There is no evidence, however, that this money was ever in fact withdrawn from Dr. Crescenzo's account-no bank statements, no receipts of transactions, no account balances. With no proof that any deprivation actually occurred, Dr. Crescenzo has failed to carry his burden on this counterclaim. The Court enters judgment in favor of Mr. Berg.
e. Forgery and Identity Theft
Dr. Crescenzo counterclaimed for forgery and identity theft, again alleging that Mr. Berg used a camera impression without authorization to sign Dr. Crescenzo's name on the lease agreement with the Foundation, as well as on various partnership documents to make Dr.
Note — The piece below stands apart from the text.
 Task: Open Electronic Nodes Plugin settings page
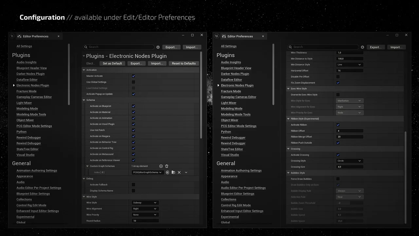[33, 85]
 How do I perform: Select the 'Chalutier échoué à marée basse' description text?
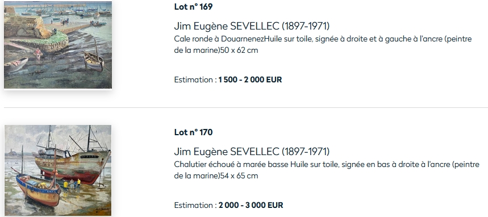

Crescenzo the general partner of MC-LP. As discussed above, however, even if the Court were to find that Mr. Berg's use of the camera impression was unauthorized, Dr. Crescenzo has not demonstrated that he suffered any damages from having his name signed on the lease agreement.
Similarly, Dr. Crescenzo has failed to carry his burden to show that he suffered any damages from j being made general partner of MC-LP. The Court enters judgment in favor of Mr. Berg on this counterclaim.
f. Unjust Enrichment
Dr. Crescenzo brought a counterclaim for unjust enrichment, alleging that Mr. Berg benefitted himself financially while allowing the Foundation to default on its loan obligations. At trial, however, Dr. Crescenzo did not elicit testimony on these issues, nor did he address this i counterclaim in his proposed findings of fact. The Court deems this counterclaim abandoned and enters judgment in favor of Mr. Berg.
g. Breach of Contract
Finally, Dr. Crescenzo brings a counterclaim for breach of contract against the Foundation and Mr, Berg, alleging that the Foundation took out various loans from Dr. Crescenzo that it has failed to pay back. But as Dr. Crescenzo admits in his proposed findings of fact, there are no written records of these loans. The only evidence as to the existence of these loans is the Foundation's tax returns, which state that as of tax year 2020 various loans were outstanding, Ex. D-10, and Mr. Berg's deposition testimony that some portion of these loans were due to Dr. Crescenzo, Ex. D-13, Ex. D-l 1. There is no evidence as to the terms of these loans, whether and to what degree they were paid back, or even that borrowed funds were ever transferred from Dr. Crescenzo to the Foundation or Mr. Berg. Simply put, using solely the Foundation's tax return, Dr. Crescenzo cannot carry his burden to establish both the existence of a contract and that the Foundation and Mr. Berg's alleged breach. The Court enters judgment in favor of the Foundation and Mr. Berg on this counterclaim.
Conclusion
For the foregoing reasons, the Court finds that neither party has satisfied their respective burdens as to any of the asserted claims and counterclaims. Therefore, the Court enters judgment in favor of Dr. Crescenzo as to all of the Foundation and Mr. Berg's claims and in favor of the Foundation and Mr. Berg as to all of Dr. Crescenzo's counterclaims. An appropriate order follows.